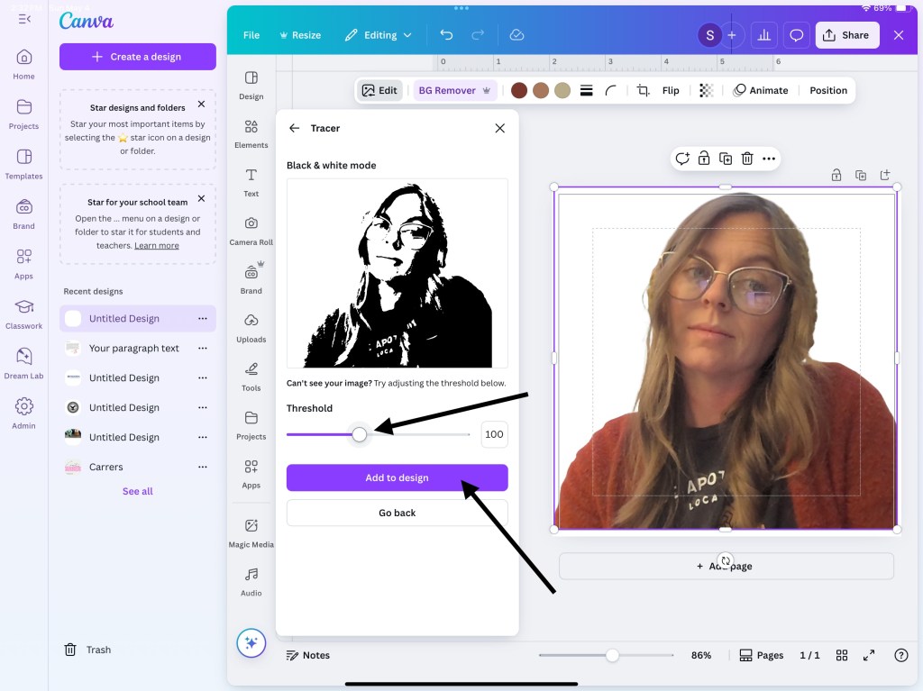Click the Go back button
Viewport: 923px width, 691px height.
click(x=397, y=513)
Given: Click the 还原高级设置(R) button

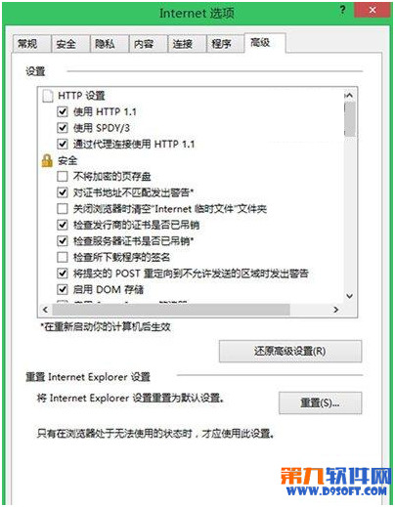Looking at the screenshot, I should 290,352.
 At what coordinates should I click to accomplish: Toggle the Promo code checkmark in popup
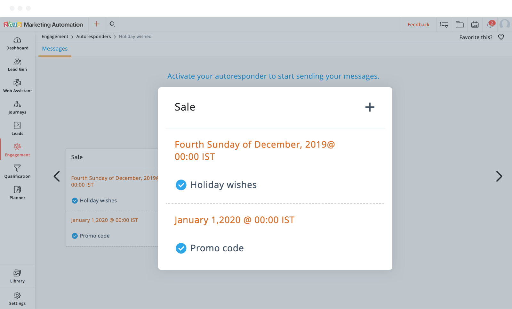tap(181, 248)
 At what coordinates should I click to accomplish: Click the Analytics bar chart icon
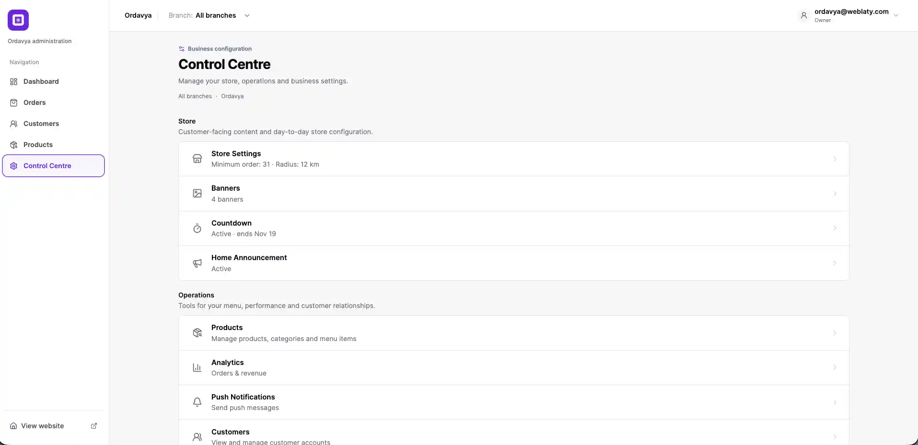(x=197, y=367)
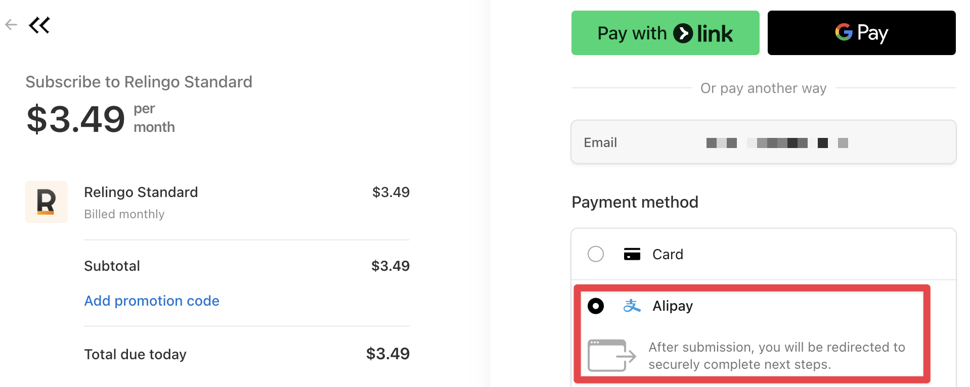Click the double chevron collapse icon
The height and width of the screenshot is (387, 970).
39,25
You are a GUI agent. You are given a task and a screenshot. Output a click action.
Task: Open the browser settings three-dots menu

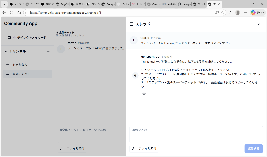pos(245,13)

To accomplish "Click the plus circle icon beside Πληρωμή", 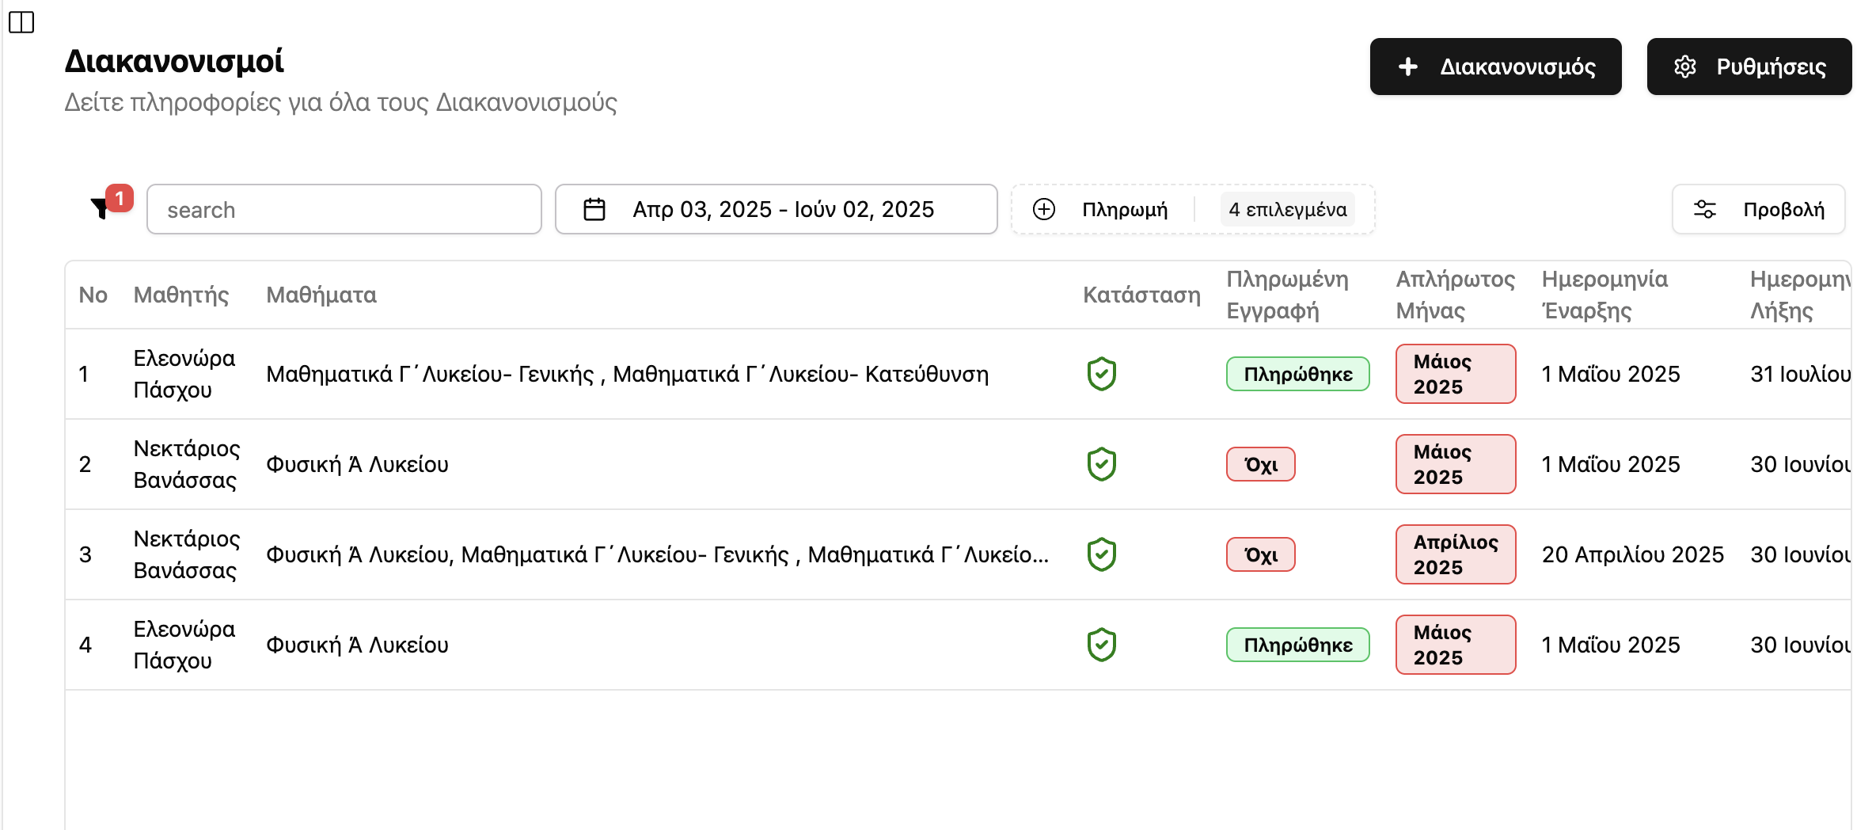I will pos(1044,209).
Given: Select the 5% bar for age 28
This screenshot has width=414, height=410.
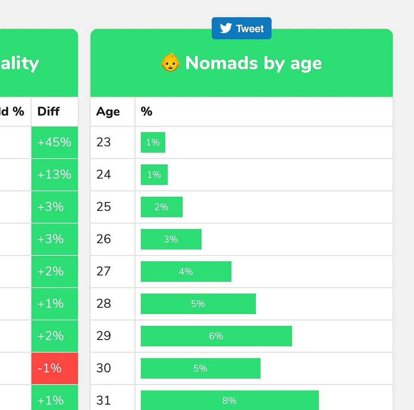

◇ ◇ ◇ ◇ ◇

- **WHAT YOU ARE ASKED TO DO**: From the line that contains "Given: Select the 5% bar for age 28" down to the last line of the entries above, copy every line exactly and leave out the pictures.

- **RESULT FOR THIS EXERCISE**:
Given: Select the 5% bar for age 28
This screenshot has width=414, height=410.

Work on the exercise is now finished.